The Bold Mission of the Deji Art Museum In Nanjing, China
The Nanjing museum shares its fine art experiences in a futuristic mall all day and late into the night

It’s 11pm on a Monday night. Several people stop to study paintings of flowers in the Deji Art Museum in Nanjing, China, about 170 miles from Shanghai. In the first room, the gallery walls are painted bold ruby red to display a collection of rose paintings. In the middle, Jeff Koons’ Ballerina sculpture perches atop a circular pedestal festooned with fresh blooms. The exhibit, “Nothing Still About Still Lifes: Masterpieces from the World of Flowers Collection,” brings together 140 floral-themed artworks by 109 artists from China and around the globe. This new iteration of the show highlights many pieces that are on view at the museum for the first time in a reimagining of their flower-focused permanent exhibition. This night is not a special event; the opportunity to view the collection so late has become a core tenant of the museum to make their collection accessible 365 days a year from morning until midnight.

“Nothing Still About Still Lifes” was curated by Professor Joachuim Pissarro in collaboration with Artistic Director Shen Boliang and Museum Director Ai Lin. Developing these experiences requires a cadre of art experts. “Research drives the collection. We have a really good research team, including young scholars from abroad and educated locally,” says Deji Art Museum Artistic Director Shen Boliang. “I am in charge of how to lead them in collaborating together.”
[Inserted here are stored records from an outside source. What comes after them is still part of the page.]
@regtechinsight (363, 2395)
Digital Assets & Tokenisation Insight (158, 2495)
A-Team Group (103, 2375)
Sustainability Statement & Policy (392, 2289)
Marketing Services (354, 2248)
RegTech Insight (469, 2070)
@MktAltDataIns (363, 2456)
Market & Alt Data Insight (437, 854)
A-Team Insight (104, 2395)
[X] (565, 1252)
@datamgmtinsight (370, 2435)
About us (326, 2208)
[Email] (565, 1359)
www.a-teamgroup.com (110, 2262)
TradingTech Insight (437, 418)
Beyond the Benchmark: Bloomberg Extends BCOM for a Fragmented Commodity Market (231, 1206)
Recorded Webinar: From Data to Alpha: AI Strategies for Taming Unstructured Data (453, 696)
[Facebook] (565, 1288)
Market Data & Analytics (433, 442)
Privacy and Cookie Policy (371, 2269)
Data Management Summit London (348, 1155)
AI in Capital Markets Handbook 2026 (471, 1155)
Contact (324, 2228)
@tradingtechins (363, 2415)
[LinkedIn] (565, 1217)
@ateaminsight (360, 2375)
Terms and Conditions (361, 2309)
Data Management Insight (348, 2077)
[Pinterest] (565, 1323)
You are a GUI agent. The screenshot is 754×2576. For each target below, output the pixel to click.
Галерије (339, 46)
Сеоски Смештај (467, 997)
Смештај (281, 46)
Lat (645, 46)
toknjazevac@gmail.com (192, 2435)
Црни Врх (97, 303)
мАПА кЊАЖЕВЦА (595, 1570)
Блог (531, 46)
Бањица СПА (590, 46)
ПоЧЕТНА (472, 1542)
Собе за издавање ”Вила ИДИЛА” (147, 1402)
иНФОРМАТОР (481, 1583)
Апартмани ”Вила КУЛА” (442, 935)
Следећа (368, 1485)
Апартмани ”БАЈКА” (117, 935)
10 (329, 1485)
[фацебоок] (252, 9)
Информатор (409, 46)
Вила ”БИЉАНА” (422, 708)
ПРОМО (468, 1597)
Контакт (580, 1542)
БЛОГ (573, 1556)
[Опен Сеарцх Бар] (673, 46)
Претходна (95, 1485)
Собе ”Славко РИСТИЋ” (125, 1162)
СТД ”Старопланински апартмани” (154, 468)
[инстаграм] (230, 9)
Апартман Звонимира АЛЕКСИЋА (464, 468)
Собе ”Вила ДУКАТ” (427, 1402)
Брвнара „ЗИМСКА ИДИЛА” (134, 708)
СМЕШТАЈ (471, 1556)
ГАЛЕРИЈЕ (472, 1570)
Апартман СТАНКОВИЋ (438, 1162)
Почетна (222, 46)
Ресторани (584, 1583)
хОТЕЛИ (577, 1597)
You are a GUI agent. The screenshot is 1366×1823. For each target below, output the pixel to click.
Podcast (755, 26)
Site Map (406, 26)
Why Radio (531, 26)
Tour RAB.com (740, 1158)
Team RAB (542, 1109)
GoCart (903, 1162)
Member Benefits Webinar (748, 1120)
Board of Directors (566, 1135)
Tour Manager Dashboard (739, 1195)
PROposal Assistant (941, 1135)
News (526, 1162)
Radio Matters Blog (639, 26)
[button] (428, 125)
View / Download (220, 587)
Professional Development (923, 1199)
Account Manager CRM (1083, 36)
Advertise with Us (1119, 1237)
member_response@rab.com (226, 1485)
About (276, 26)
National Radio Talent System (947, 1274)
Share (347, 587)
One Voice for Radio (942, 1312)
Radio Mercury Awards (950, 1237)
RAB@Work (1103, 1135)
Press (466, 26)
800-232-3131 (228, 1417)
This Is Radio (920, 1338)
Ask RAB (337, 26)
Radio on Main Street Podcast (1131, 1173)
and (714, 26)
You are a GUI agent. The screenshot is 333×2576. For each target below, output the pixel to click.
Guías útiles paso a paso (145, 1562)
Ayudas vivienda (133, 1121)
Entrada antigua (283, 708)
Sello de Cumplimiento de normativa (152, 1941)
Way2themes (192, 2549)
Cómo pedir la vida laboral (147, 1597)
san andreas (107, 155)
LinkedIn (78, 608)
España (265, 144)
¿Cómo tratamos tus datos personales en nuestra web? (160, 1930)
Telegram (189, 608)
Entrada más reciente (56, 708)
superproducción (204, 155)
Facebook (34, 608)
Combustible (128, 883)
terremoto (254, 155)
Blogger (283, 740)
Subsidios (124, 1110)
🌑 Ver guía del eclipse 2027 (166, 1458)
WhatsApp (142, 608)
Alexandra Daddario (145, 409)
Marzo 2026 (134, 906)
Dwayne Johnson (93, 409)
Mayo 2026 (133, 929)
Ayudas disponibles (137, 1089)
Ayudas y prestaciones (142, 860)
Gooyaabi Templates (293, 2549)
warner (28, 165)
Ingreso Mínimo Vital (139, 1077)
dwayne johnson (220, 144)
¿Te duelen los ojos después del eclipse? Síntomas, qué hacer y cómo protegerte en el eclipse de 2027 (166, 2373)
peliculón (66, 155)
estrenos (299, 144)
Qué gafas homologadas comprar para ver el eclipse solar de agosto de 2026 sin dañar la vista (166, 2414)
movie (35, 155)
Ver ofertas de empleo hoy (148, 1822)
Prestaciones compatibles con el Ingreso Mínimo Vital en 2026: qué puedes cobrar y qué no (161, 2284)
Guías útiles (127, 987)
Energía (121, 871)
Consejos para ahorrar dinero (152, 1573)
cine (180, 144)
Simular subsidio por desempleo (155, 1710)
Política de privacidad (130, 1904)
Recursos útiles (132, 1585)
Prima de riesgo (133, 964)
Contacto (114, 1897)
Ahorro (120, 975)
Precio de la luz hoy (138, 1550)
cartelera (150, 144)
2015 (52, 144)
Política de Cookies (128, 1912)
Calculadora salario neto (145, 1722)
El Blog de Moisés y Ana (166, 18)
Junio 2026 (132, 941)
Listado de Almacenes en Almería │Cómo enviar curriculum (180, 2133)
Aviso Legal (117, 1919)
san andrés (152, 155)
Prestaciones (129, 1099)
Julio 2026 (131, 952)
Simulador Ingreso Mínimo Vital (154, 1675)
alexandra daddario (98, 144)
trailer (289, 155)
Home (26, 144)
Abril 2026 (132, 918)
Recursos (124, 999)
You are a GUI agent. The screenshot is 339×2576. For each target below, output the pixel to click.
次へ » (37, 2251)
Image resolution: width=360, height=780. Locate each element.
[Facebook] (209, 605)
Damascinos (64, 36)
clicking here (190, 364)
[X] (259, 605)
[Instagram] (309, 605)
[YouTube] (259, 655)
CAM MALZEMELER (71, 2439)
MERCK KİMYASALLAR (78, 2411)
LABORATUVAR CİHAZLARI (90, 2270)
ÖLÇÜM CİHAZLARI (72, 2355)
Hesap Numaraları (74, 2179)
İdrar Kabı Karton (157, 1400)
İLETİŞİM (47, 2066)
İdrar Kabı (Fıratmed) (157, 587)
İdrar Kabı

With the goal to reemphasize the value of still life paintings, Boliang worked with Pissarro to amass an impressive collection of artwork. “You can look at flowers and witness lots of transformation and movement,” says Boliang. “For us, this part is important, because not only the transformation of an artist’s own career, but also the transformation of art history, politics, the economy, technology and culture.”

This exploration of flowers in art also takes the viewers on a journey through the visual worlds of pioneering Chinese artists such as Sanyu, Pan Yuliang, Wu Dayu, Wu Guanzhong, Zao Wou-Ki, Chu Teh-Chun, Chen Yifei and Zhang Xiaogang. The collection also brings together works by artists from Japan, Europe and North America.

In the first gallery, the works on the bold red walls focus on roses. “A rose is so common in our lives,” says Boliang. “But for impressionist artists, they were really something new for their time. Many flowers have symbolic meanings and stories to tell.” With examples from Impressionism, Post-Impressionism, Cubism, Fauvism, Expressionism, Dadaism, Surrealism, Abstract Art and Pop Art, viewing the exhibition feels like walking through an art history garden, an exploration of floral themes through time and time traveling into contemporary interpretations. “So, there’s nothing still about still life,” he adds. “It keeps growing.”

Standing by Pierre-Auguste Renoir’s “Fleurs dans un Vase,” the painting of flowers in a ceramic vase is displayed behind glass next to an actual vase. Boliang explains that the vase is in fact the very same that is not only in this painting, but appears in several other Renoir works, which can be viewed on the screen beside the vase. Adding to the interaction, Boliang demonstrates how the lower screen allows museum-goers to turn the image around to see all of the sides of the vase. It’s a stunning moment to view the object that was in the room as the work was being created.

The exhibit continues to tell a story in installation design and collection. In a gallery painted a vibrant leafy green, the French sculptor François-Xavier Lalanne’s donkey sculpture Âne Planté (Planted Donkey) totes fresh purple mums surrounded by a variety of lush flowers painted by Western and Chinese artists. The purple room beckons the late-night visitors to floral works by David Hockney, Tamara de Lempicka and Yayoi Kusama. And finally, through an arched doorway into a glowing white room, Takashi Murakami’s “A Flower Forest” and Alex Katz’s “Gladiola 3” lead the journey into the contemporary representation of blooms.

To get to the Deji Art Museum, visitors walk through a multilayered luxury shopping mall. Public restrooms have been staged as experiential design installations. One section feels like a fun house with massive kitten paws jutting out from the walls near colorfully lit escalators. A lobby with a coffee robot leads to The Ritz-Carlton Nanjing adjoining tower.

At the mall, guests can look up to the top floor to see banners, projections and vibrant glimpses of the exhibits. The museum shop wraps around a long section of the space with countless adorable toys and an extensive merch collection for its exhibits. The Deji Art Museum stays open until midnight daily, offering affordably priced tickets for their evening visitors to see this exhibit—and an interactive digital art experience bringing Qing dynasty court artist Feng Ning’s “An Era in Jinling” painting to life and Beeple’s first-ever solo show “Tales from a Synthetic Future.” These shows, combined with “Melting Memories,” the Rafik Anadol wall installation facing the museum store, and two Yoshitomo Nara houses in the middle of the museum level, are beacons to entice mall visitors to view the public art, museum shop and collections.